Terrorism is the disaster whose damage is measured less in casualties than in the fear and policy it leaves behind.
A disaster measured in more than deaths
By raw toll, terrorism ranks below almost every other category on this list. Its power is psychological and political: a single coordinated attack can rewrite laws, economies, and the texture of daily life.
The 9/11 attacks remain the deadliest in modern history and the benchmark against which security is still designed. The threat has since fragmented — from organized cells to lone actors, and increasingly toward infrastructure rather than crowds.
“If you see something, say something.”
Personal safety without paranoia
The individual defense against terrorism isn't fear; it's awareness. Knowing the exits in any crowded venue, trusting instincts about what's out of place, and basic trauma first-aid do more good than worry ever will.

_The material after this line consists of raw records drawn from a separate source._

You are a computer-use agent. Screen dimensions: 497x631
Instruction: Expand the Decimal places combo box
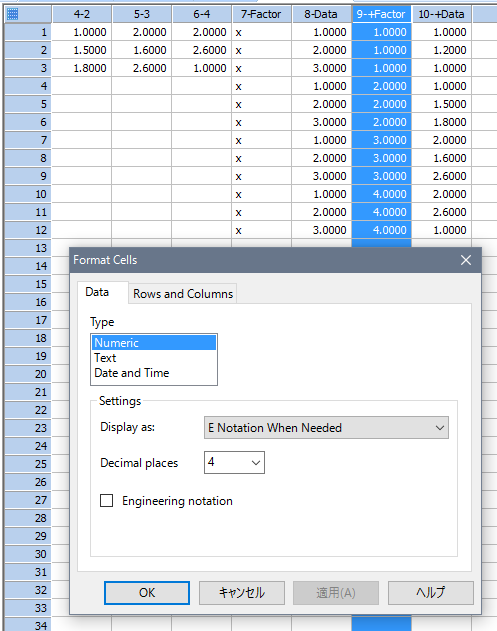[x=234, y=462]
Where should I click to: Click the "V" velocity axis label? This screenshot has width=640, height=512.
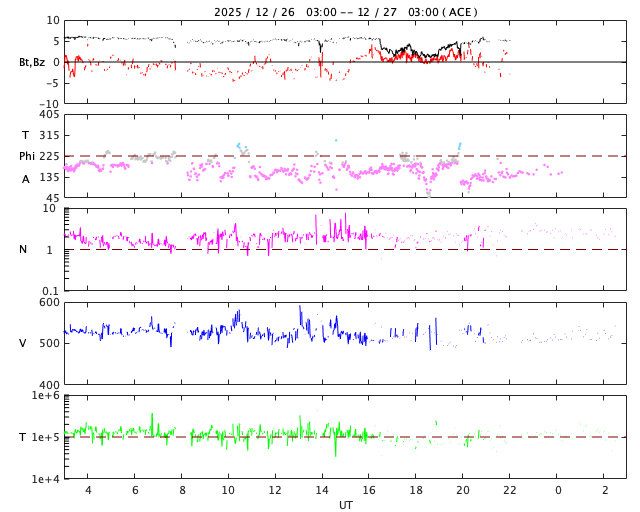tap(23, 343)
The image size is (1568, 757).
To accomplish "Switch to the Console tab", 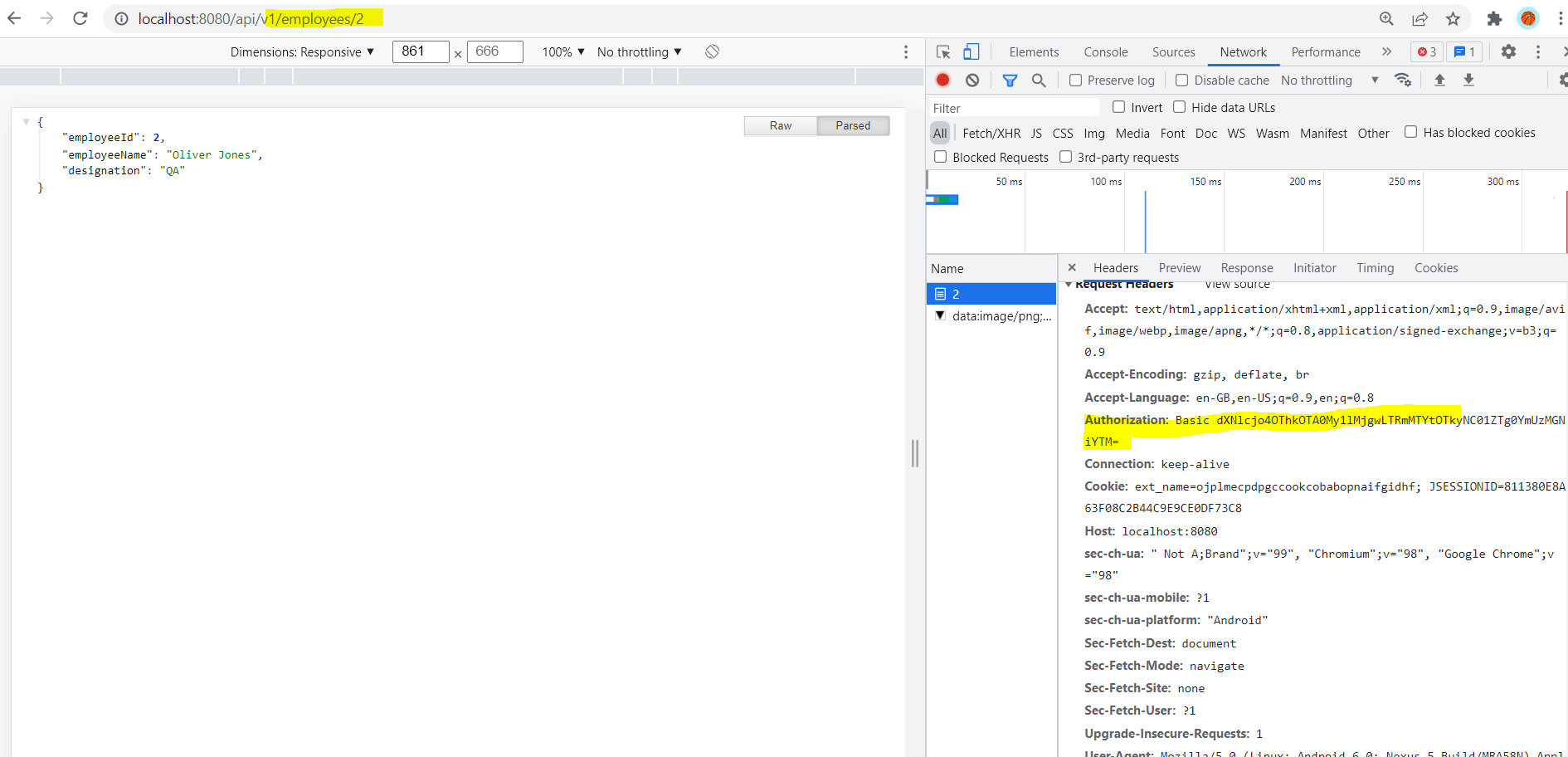I will click(x=1105, y=51).
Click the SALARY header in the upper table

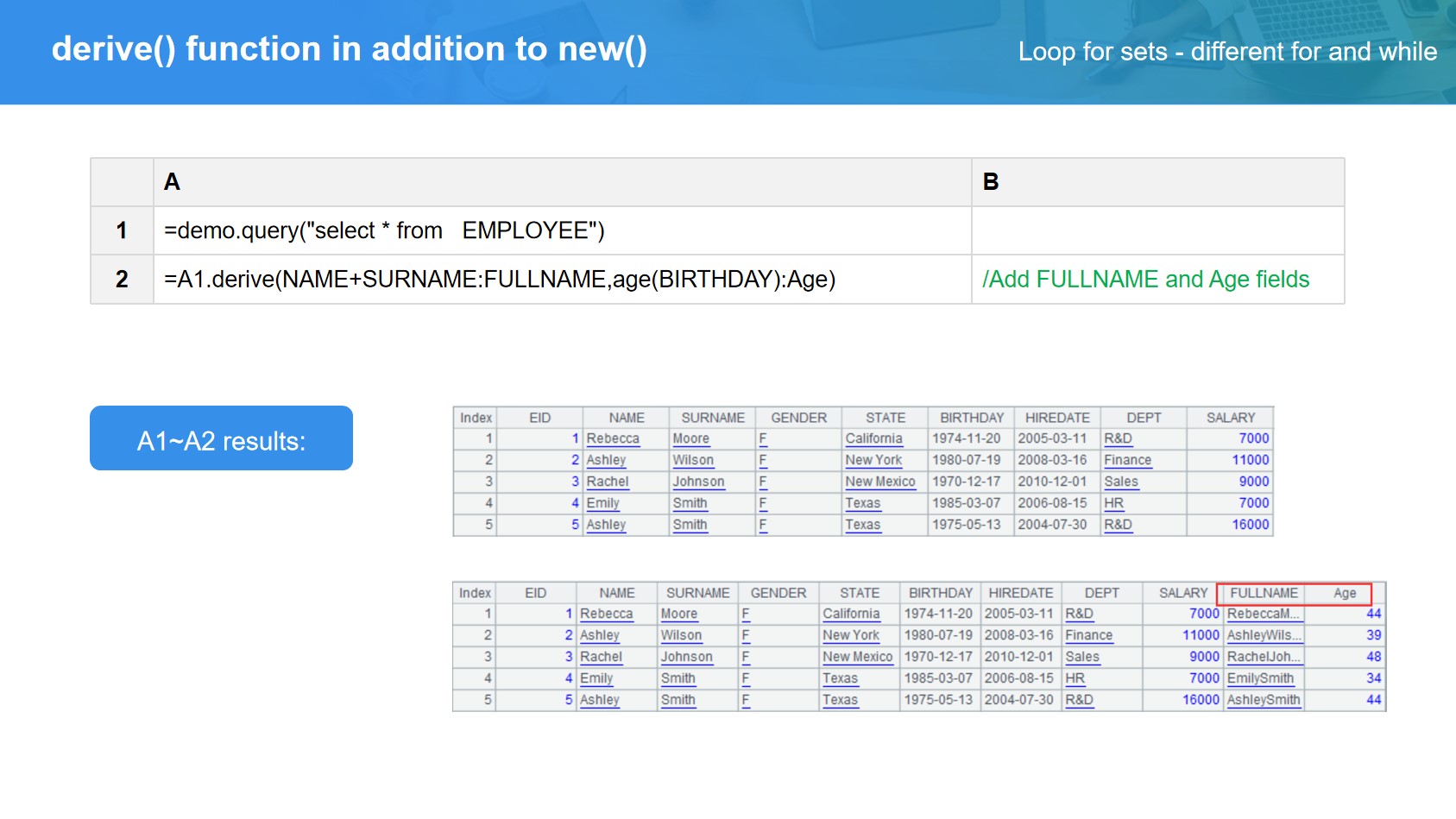point(1230,418)
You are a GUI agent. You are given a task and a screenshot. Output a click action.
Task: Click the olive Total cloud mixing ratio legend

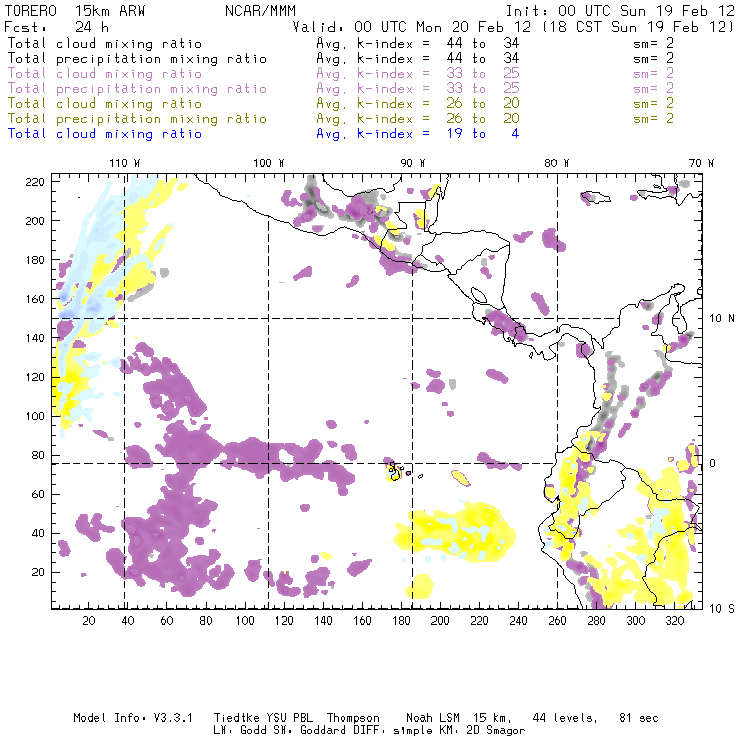105,104

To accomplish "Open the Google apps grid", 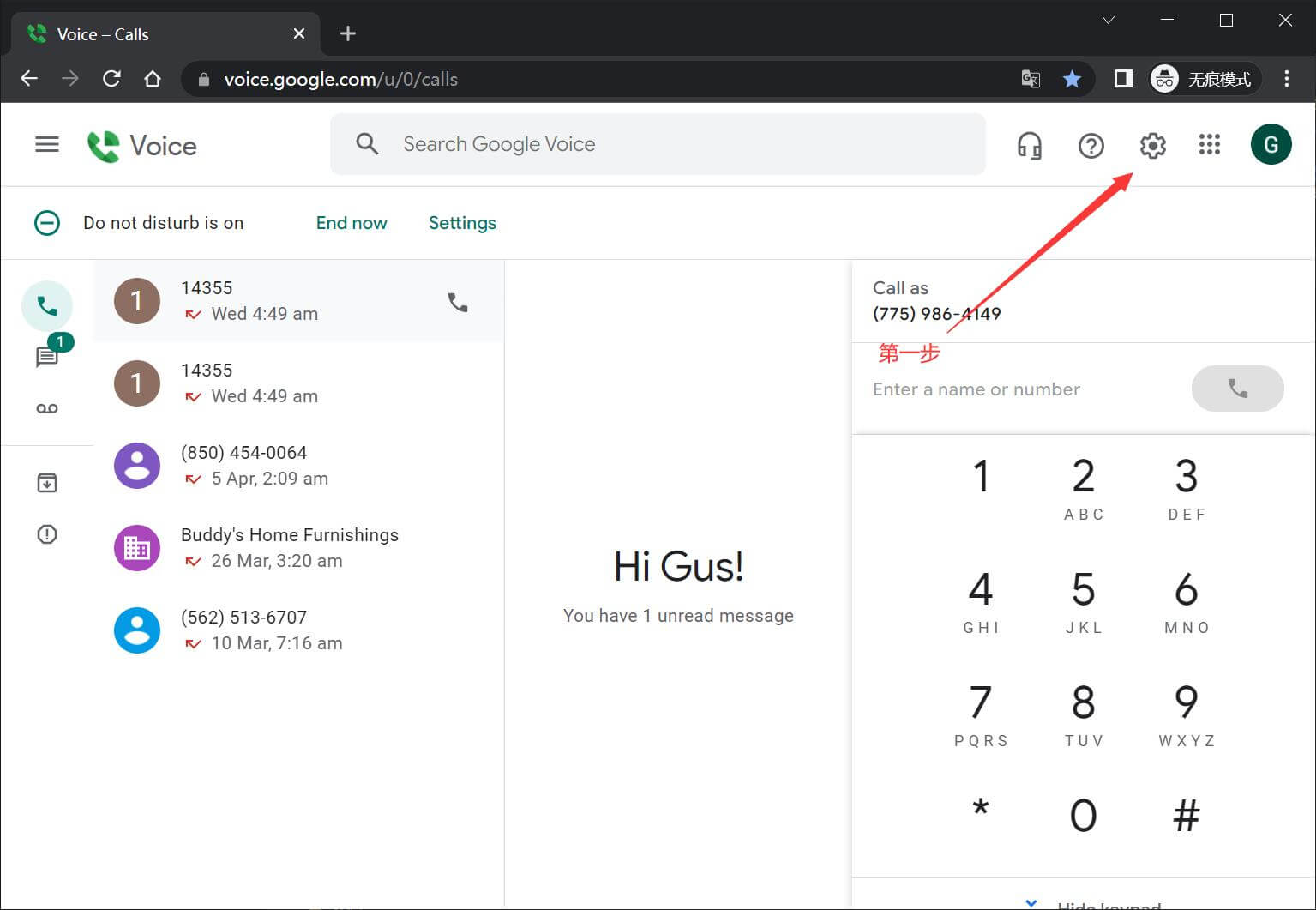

Stop-the-bleed training and a simple trauma kit have saved lives in mass-casualty events long before professional help could arrive.
Soft targets & infrastructure
Portland's events, transit, and public spaces are the same kinds of “soft targets” found in any city, and the region's bridges, ports, and power infrastructure are part of the broader security picture.
The practical takeaway is all-hazards: situational awareness in crowds, a family communication plan, and trauma first-aid skills that work for any sudden injury — from an attack, an accident, or a natural disaster.
Readiness that transfers
The good news is that preparing for terrorism overlaps almost entirely with preparing for any sudden emergency: a way to communicate, a reunification plan, basic first aid, and the calm that comes from having thought it through in advance.
None of that capability is wasted — it works just as well for a car crash or a natural disaster as for an attack.